China defende participação global em iniciativa de paz para Oriente Médio
Proposta conjunta com o Paquistão busca restaurar paz no Golfo e convida países a aderirem ao esforço diplomático
247 - A China afirmou que a iniciativa conjunta com o Paquistão para o Oriente Médio e a região do Golfo está aberta à participação internacional, destacando o objetivo de ampliar esforços diplomáticos para restaurar a paz e a estabilidade.
A proposta, que prevê ações coordenadas para reduzir tensões e promover negociações, foi apresentada em meio ao agravamento do cenário regional e seus impactos globais.
Segundo a agência chinesa Xinhua, o posicionamento foi reforçado nesta quarta-feira (1º) pela porta-voz do Ministério das Relações Exteriores da China, Mao Ning, durante coletiva de imprensa em Pequim. Ela destacou que “todos os países e organizações internacionais são bem-vindos a participar e a se manifestar” sobre a iniciativa.
O plano foi formulado após reunião entre o chanceler chinês Wang Yi e o vice-primeiro-ministro e ministro das Relações Exteriores do Paquistão, Mohammad Ishaq Dar, realizada na terça-feira (31) na capital chinesa. A proposta inclui cinco pontos centrais: cessação imediata das hostilidades, início rápido de negociações de paz, garantia da segurança de alvos civis e rotas marítimas e respeito à primazia da Carta das Nações Unidas.

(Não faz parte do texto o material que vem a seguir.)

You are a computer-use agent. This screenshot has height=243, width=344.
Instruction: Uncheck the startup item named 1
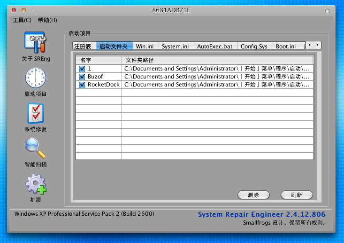pyautogui.click(x=82, y=69)
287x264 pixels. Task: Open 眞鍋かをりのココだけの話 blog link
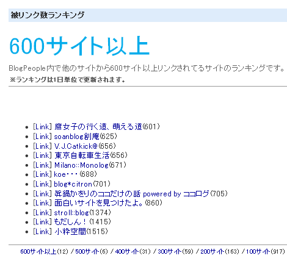(132, 193)
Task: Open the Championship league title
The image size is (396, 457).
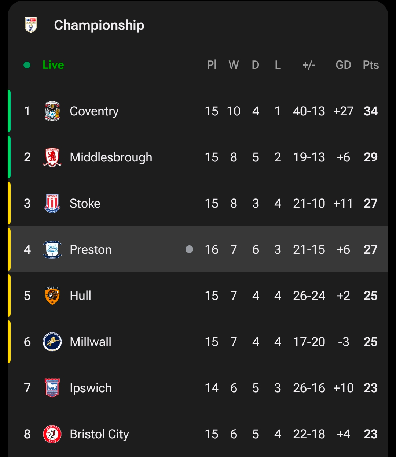Action: click(x=99, y=25)
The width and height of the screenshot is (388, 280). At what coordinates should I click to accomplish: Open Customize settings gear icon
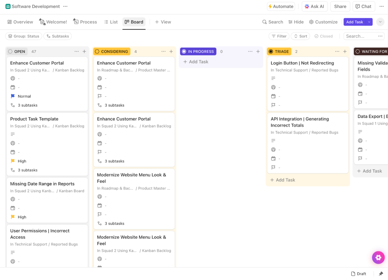point(312,22)
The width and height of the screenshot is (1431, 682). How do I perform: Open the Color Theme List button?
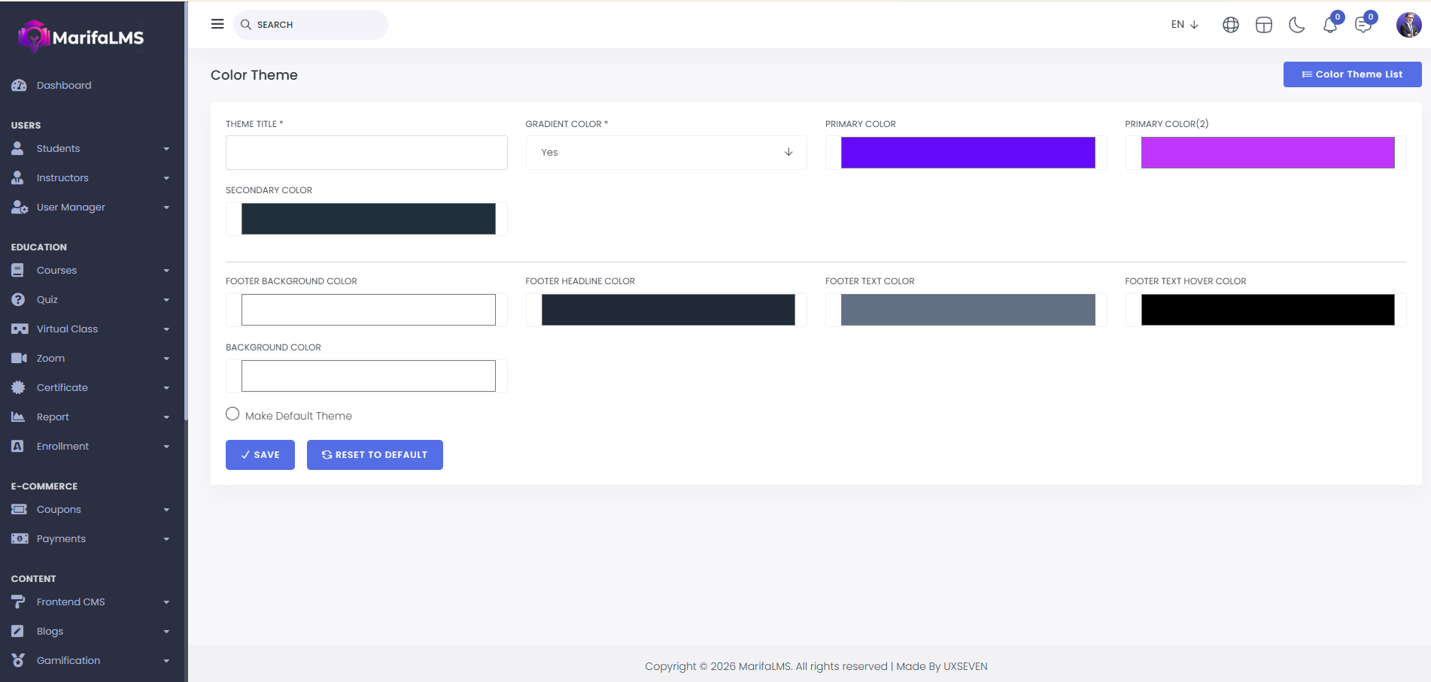pos(1352,74)
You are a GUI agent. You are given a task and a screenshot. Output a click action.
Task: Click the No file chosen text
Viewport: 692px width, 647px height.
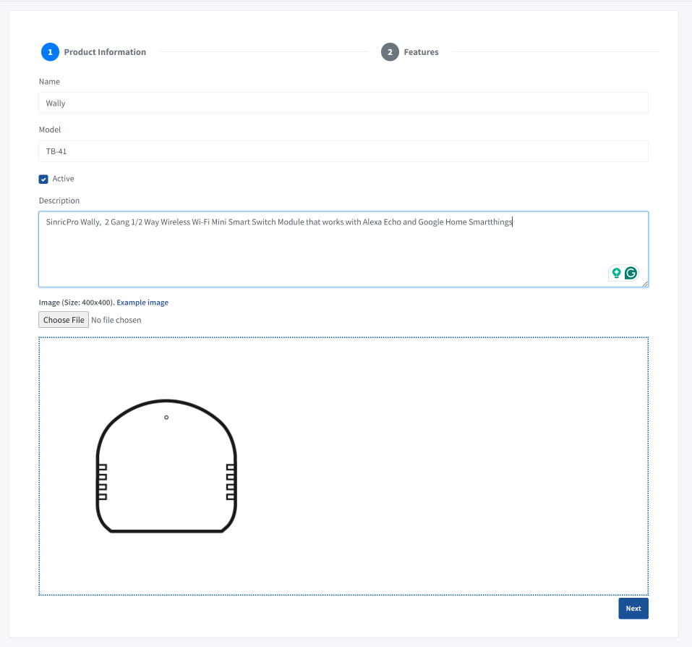pyautogui.click(x=116, y=320)
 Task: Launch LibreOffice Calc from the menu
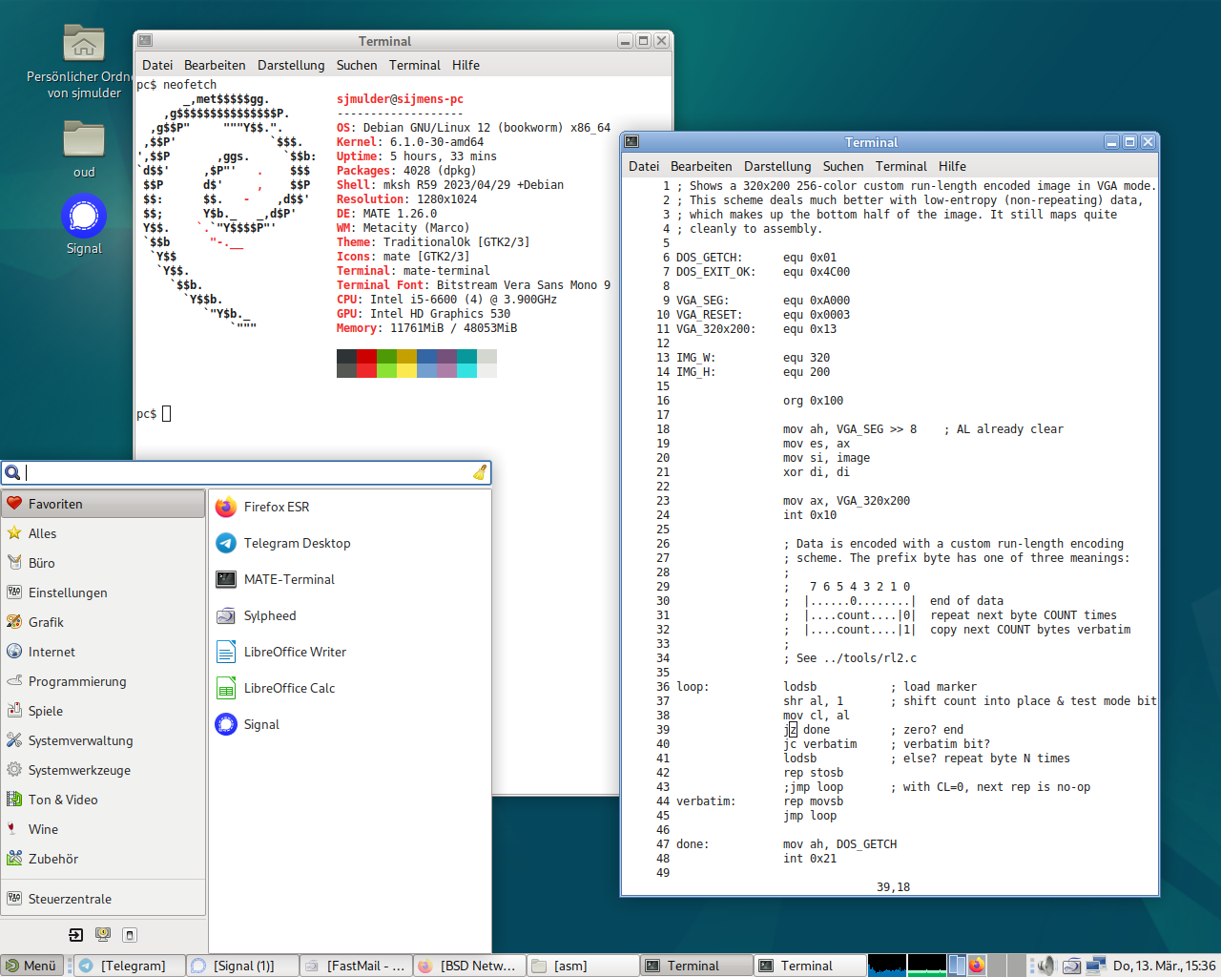(x=288, y=688)
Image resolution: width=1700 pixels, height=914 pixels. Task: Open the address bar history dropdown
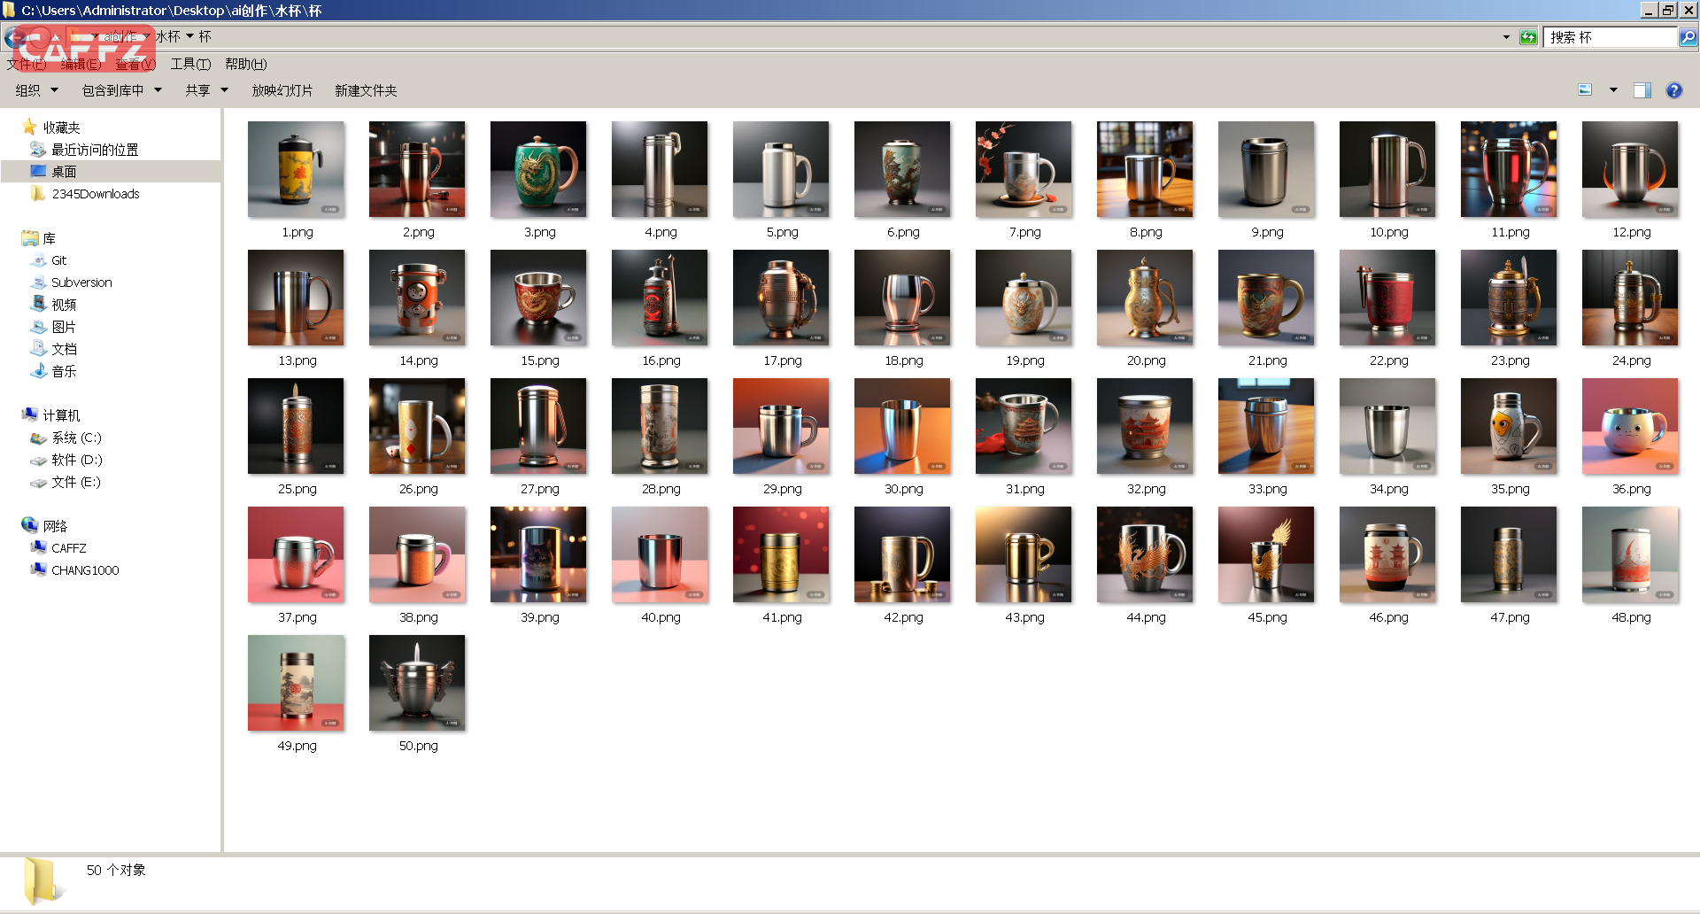1506,37
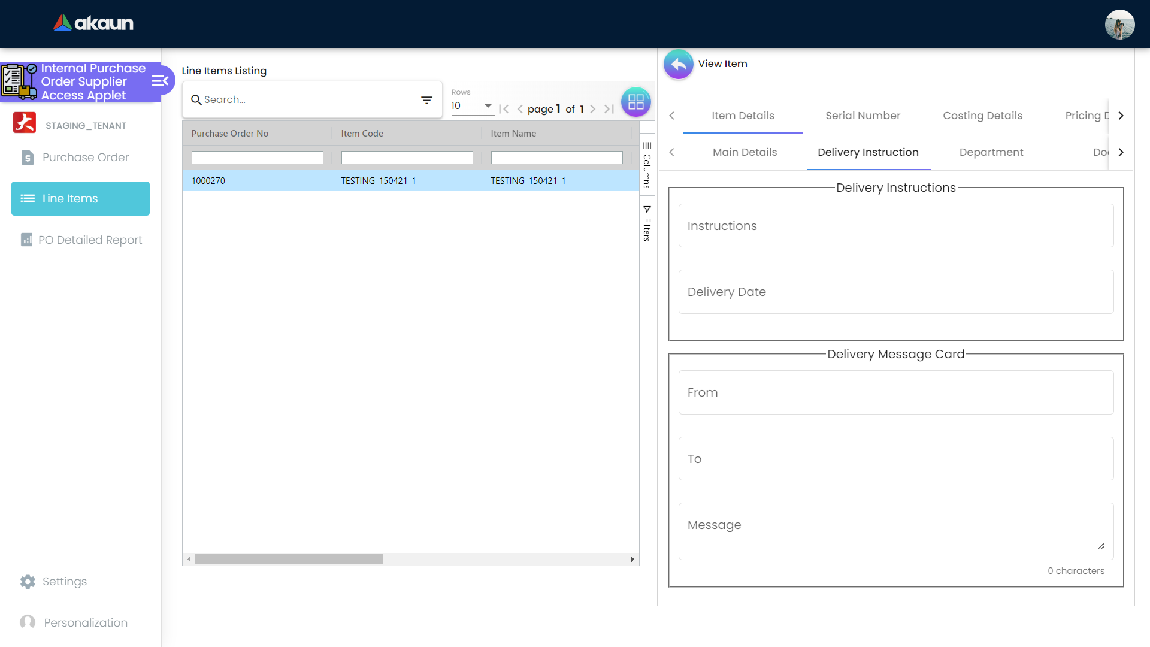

A iniciativa surge em um contexto de escalada de tensões, um mês após o início da guerra entre os Estados Unidos e Israel contra o Irã. De acordo com Mao Ning, os desdobramentos do conflito têm ampliado riscos à estabilidade regional e global. Ela afirmou que os efeitos colaterais já provocam “grandes perturbações na estabilidade do fornecimento global de energia, no funcionamento ininterrupto das cadeias industriais e de suprimentos e no desenvolvimento da economia mundial”.
Ainda segundo a porta-voz, esse cenário não atende aos interesses dos países da região nem da comunidade internacional. China e Paquistão, como importantes integrantes do Sul Global, buscam consolidar uma posição considerada “racional e justa”, com o objetivo de ampliar o consenso internacional e fortalecer ações conjuntas para reduzir a tensão.
Mao Ning também ressaltou o compromisso chinês com o diálogo diplomático. “A China continuará a manter uma comunicação estreita com o Paquistão e todas as partes relevantes para desempenhar um papel construtivo na promoção de um cessar-fogo e no fim das hostilidades”, declarou.
A proposta sino-paquistanesa se apresenta como uma tentativa de mobilizar a comunidade internacional em torno de soluções negociadas, em um momento em que o conflito ameaça impactar não apenas a segurança regional, mas também a economia global.